Dove cercare Dio? “Nel santuario …”. Il salmista fa riferimento al tempio di Gerusalemme, che era il punto di congiunzione tra cielo e terra, dove Dio aveva la sua dimora tra gli uomini. Oggi il tempio non esiste più, il suo spazio è stato occupato da due moschee, ma a noi poco importa, nel senso che, a parte la grave perdita di una delle meraviglie architettoniche dell’antichità, noi sappiamo che Dio non abita in un edificio opera delle mani dell’uomo.

Allora i giudei presero la parola e gli dissero: “Quale segno ci mostri per fare queste cose?”. Rispose loro Gesù: “Distruggete questo tempio e in tre giorni lo farò risorgere” … Ma egli parlava del tempio del suo corpo” (Gv 2,18s). Gesù Cristo è il “santuario” dove dobbiamo cercare Dio. Senza passare per Gesù Cristo, con una relazione vera, Dio continuerà a rimanere un’entità astratta e lontana: “Chi vede me, vede il Padre”.

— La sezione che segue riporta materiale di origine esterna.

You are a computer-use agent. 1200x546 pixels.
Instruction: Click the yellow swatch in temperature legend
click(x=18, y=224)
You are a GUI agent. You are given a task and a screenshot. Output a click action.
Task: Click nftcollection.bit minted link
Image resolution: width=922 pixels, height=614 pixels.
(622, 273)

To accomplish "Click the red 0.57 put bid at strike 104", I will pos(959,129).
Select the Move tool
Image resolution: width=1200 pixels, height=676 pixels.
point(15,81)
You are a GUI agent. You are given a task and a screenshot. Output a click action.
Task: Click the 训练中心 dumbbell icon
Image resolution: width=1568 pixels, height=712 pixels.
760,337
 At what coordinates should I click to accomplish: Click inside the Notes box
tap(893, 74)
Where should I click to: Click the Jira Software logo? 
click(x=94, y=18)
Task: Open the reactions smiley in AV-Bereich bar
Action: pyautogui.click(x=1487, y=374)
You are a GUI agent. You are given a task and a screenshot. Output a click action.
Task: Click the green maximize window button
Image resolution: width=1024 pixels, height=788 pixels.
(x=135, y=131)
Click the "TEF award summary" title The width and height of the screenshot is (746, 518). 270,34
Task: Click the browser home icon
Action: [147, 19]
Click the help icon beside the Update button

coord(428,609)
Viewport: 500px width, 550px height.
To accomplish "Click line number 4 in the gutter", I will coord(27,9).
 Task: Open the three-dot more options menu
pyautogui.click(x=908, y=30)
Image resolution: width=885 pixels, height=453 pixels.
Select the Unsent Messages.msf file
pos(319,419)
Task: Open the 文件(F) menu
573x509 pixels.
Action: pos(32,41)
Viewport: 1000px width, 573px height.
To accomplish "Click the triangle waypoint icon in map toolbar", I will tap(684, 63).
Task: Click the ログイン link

Egli è anche il capo del corpo, della Chiesa …” (Col 1,18). Giustamente ha affermato papa Benedetto che, avendo dedicato quest’ultimo anno alla santificazione dei sacerdoti, il nemico, il diavolo, non ha gradito e ha sferrato il suo violento attacco. Quest’anno il corpo di Cristo, che è la Chiesa, è stato sottoposto a una dura purificazione. A causa del peccato e dello scandalo di alcuni – troppi sacerdoti -, molti hanno perso fiducia nella Chiesa; eppure non possiamo dimenticare che Cristo si lascia trovare proprio qui, in questa Chiesa santa, ma composta da persone a volte troppo fragili; si lascia trovare nella via dei Sacramenti, della Parola, della comunione fraterna, dei poveri.

Se avremo il coraggio di percorrere senza stancarci questa via, senza lasciarci ostacolare dello scandalo provocato da altri, il Signore potrà dissetarci e mostrarci il suo volto.

Allora a chi ci domanderà, potremo dare la risposta: “(Egli ) è il Cristo di Dio”.

Conoscere, amare, seguire: questo è il percorso che Gesù ci chiede. Non solo conoscere. Del resto chi ama, segue e chi non segue, non ama.